Making your own ricotta cheese is really easy and fun. It requires little hands on time and within about an hour you can have your very own homemade cheese.
Making ricotta cheese
I first attempted to make ricotta cheese when I was given a cheese making kit from a friend. Except for the milk, it contained everything you need to make ricotta and mozzarella cheese.
It was not long before I had to give it a go. I started with ricotta cheese which turned out to be really simple. So simple in fact I have to share with you how to make it.

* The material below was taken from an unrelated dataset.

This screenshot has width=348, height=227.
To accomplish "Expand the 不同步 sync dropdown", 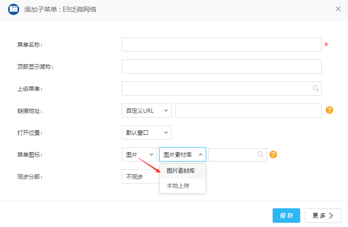I will pyautogui.click(x=140, y=176).
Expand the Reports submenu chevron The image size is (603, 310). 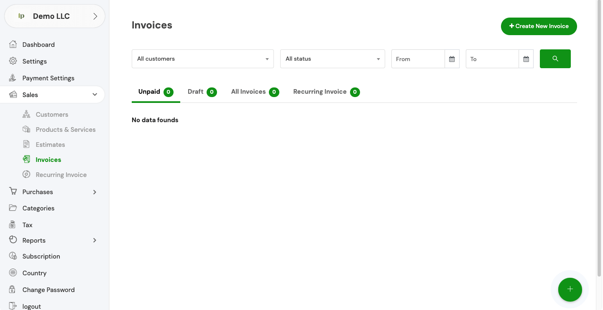point(95,240)
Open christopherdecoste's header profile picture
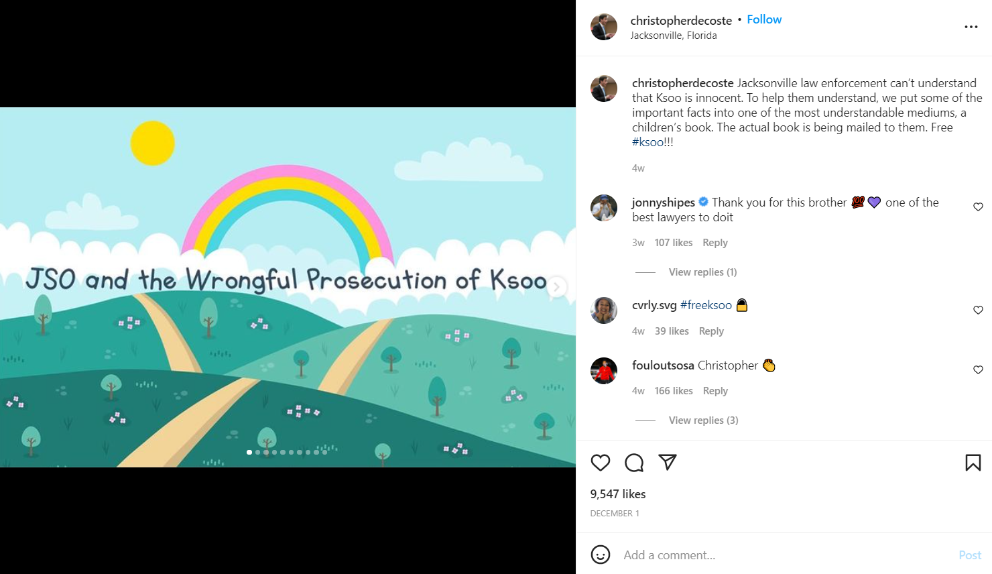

As far as special equipment goes all you need is a square of muslin and a thermometer. If you don't already have a thermometer I would recommend you get one. It is a very valuable tool in the kitchen and takes the guesswork out of so many recipes. Never again will you overcook a piece of meat, and it is essential when making confectionery.
To make ricotta, in a nutshell, all you need to do is heat some milk with a little citric acid (available from chemists, wine-making supply shops, and on the internet) and heat to 85C whilst stirring occasionally. Then strain through the muslin and that's it!
It really is that simple.
Step 1
Heat the milk and citric acid in a saucepan to 185F/85C, stirring occasionally.
Step 2
Straining the cheese in a muslin bag suspended over a pan to separate out the curds and whey.
Step 3
Once strained store in an airtight container in the refrigerator and use within a week.
Is it worth making your own Ricotta?
To be honest, it tastes (and costs) pretty much the same as the ricotta you buy in the shop. However, it is a fun thing to do and I really think cooking should be about having fun.
If nothing else it certainly gives you a talking point when you serve a slice of cheesecake or any other dish with homemade ricotta to your friends.
I also find that occasionally I can not get Ricotta in my local supermarket so it is handy to be able to make my own.
It is also perfect if you prefer to eat organically as organic ricotta is not so easy to find and making your own using organic milk is cheaper.
Using ricotta cheese
- Spread on crackers or bread with a sprinkling of herbs
- Serve with fresh fruit and a drizzle of honey
- Sweeten and freeze for an easy no churn ice cream
Or try one of these recipe
And confession time - I never got around to making mozzarella but I have made ricotta cheese a few times now.
How to make ricotta cheese
Equipment
- muslin
- thermometer
- Large saucepan
Instructions
- Pour 4.5 litres whole milk into a large saucepan. Dissolve the 1½ teaspoon citric acid in a couple of tablespoons of cooled boiled water, then stir into the milk and add a pinch salt.
- Place the saucepan over a low heat. Frequently stir gently to prevent the milk scorching on the base of the pan while heating it.
- Continue to heat until the milk has reached 85℃ (185℉). During this time the milk will separate to small curds (solids) and whey (a yellowish liquid). Remove the pan from the heat, cover and allow to rest for 20 minutes,
- Line a colander with muslin and pour the the mixture into the colander. Gather up the muslin to form a bag and suspend over a deep bowl or pan. Allow to drain for about 20 minutes.
- Use the ricotta as required or spoon into a container, seal and store in the refrigerator for up to a week.